Could anybody please tell me the fonts used in official 4th Ed and DDM 2.0. Or some similar ones.

Thanks in advance.


----------



## jlhorner1974 (Jun 23, 2008)

The interior font of the 4E books looks to be Mentor.  The sans serif font used in tables seems to be Method Sans.


----------



## wagenejm (Jun 24, 2008)

I believe the section title fond is a variation of Ravenna. The text sections are Mentor, but I'm not sure about the table fonts.


----------



## Marius Delphus (Jun 25, 2008)

Text font: Monotype Mentor
Table font: Monotype Mentor Sans
http://www.fonts.com/FindFonts/detail.htm?pid=420263
(Yes, the price is for real.)

Minor heading font: DNDLolthSC based on Scriptorium Ravenna
http://www.myfonts.com/fonts/scriptorium/ravenna/

Major heading font: DNDVecnaSC based on "Textura"
(Haven't located this; Scott Rouse said the fonts are Mentor, Ravenna, and Textura)

Wish they'd update the FAQ:
http://www.geocities.com/rgfdfaq/tsrfonts.html


----------



## Amphimir Míriel (Jun 25, 2008)

Marius Delphus said:
			
		

> (Yes, the price is for real.)




Ouch!!!

Ok, time to look for free alternatives...


----------



## AMP Productions (Jun 26, 2008)

I've just been rocking "Book Antiqua" and that seems to work really well for me. And its free.   

-Rob


----------



## Osamar (Jun 27, 2008)

Thank you very much.

I am trying Dragonshard from here
http://www.sorcerers.net/Games/Dragonshard/index_misc.php
It is supposed to be free for non-comercial use.
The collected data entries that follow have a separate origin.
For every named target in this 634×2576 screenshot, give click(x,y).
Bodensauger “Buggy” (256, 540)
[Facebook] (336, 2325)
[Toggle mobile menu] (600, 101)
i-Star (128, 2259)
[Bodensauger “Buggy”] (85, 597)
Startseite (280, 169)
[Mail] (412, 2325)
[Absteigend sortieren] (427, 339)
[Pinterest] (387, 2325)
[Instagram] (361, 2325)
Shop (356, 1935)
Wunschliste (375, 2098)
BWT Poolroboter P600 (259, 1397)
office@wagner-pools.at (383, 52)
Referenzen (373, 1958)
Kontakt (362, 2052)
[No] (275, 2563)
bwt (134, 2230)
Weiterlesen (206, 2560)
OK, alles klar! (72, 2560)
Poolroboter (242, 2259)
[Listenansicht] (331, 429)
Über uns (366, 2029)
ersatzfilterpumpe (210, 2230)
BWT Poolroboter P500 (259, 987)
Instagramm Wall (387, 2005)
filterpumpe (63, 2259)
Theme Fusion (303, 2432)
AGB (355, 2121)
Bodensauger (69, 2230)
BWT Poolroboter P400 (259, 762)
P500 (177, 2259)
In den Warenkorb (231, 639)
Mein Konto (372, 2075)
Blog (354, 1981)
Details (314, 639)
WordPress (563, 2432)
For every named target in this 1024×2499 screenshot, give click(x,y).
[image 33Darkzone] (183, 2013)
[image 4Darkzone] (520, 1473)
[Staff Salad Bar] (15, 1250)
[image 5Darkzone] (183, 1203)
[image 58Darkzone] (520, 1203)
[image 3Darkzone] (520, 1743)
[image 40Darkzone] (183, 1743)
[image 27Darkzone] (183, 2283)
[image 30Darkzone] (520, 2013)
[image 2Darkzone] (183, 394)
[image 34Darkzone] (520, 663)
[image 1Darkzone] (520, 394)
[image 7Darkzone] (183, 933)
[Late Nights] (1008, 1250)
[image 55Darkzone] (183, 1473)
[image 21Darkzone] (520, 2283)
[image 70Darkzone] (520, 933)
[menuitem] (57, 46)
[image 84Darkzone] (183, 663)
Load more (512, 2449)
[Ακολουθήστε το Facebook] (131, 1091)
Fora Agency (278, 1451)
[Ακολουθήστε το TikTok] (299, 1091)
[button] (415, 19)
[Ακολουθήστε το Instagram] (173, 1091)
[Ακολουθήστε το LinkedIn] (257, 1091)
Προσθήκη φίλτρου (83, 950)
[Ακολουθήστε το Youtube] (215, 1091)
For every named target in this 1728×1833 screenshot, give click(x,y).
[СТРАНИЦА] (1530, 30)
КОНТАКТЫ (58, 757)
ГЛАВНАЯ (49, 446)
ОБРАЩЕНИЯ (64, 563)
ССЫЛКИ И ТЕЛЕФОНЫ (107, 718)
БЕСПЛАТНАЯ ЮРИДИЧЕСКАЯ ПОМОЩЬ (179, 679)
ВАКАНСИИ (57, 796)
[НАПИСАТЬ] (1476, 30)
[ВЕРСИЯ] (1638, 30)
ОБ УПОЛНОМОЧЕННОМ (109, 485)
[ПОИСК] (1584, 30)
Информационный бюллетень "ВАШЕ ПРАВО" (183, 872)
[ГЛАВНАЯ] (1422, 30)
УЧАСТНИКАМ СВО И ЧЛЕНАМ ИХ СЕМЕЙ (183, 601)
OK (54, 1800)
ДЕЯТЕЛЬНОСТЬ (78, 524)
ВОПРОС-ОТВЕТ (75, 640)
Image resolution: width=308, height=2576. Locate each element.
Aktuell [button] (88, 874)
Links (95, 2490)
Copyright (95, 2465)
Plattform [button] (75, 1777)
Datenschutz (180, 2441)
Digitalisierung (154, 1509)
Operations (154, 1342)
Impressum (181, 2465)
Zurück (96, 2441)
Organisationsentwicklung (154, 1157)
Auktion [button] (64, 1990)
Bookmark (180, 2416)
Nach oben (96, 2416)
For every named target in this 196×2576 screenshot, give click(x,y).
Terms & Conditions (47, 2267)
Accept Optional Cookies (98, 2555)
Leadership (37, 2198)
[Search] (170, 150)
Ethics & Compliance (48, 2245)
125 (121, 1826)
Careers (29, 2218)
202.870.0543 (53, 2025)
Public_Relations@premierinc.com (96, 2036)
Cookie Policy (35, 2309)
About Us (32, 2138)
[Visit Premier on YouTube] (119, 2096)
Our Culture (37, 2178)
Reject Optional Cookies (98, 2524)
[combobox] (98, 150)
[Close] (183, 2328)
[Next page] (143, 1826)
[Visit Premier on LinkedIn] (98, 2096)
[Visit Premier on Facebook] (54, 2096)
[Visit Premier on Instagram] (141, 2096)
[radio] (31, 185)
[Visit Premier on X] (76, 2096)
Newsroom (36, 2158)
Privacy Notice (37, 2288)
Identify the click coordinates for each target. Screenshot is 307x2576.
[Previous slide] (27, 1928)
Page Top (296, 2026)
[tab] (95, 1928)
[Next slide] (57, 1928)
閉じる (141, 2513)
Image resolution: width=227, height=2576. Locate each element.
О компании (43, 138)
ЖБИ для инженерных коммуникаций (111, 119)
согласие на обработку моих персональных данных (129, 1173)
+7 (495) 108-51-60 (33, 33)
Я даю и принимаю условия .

Rod. Your Myconian are fantastic


----------



## Kalnaur (Aug 15, 2008)

Textura can be found here.


----------



## Marius Delphus (Aug 16, 2008)

DNDVecnaSC looks nothing like that, sorry.


----------



## silicontrip (Feb 8, 2010)

Marius Delphus said:


> Minor heading font: DNDLolthSC based on Scriptorium Ravenna
> Ravenna font family : MyFonts
> 
> Major heading font: DNDVecnaSC based on "Textura"
> (Haven't located this; Scott Rouse said the fonts are Mentor, Ravenna, and Textura)




DNDLolthSC claims to be based on PostAntiquaBE Medium

Mark


----------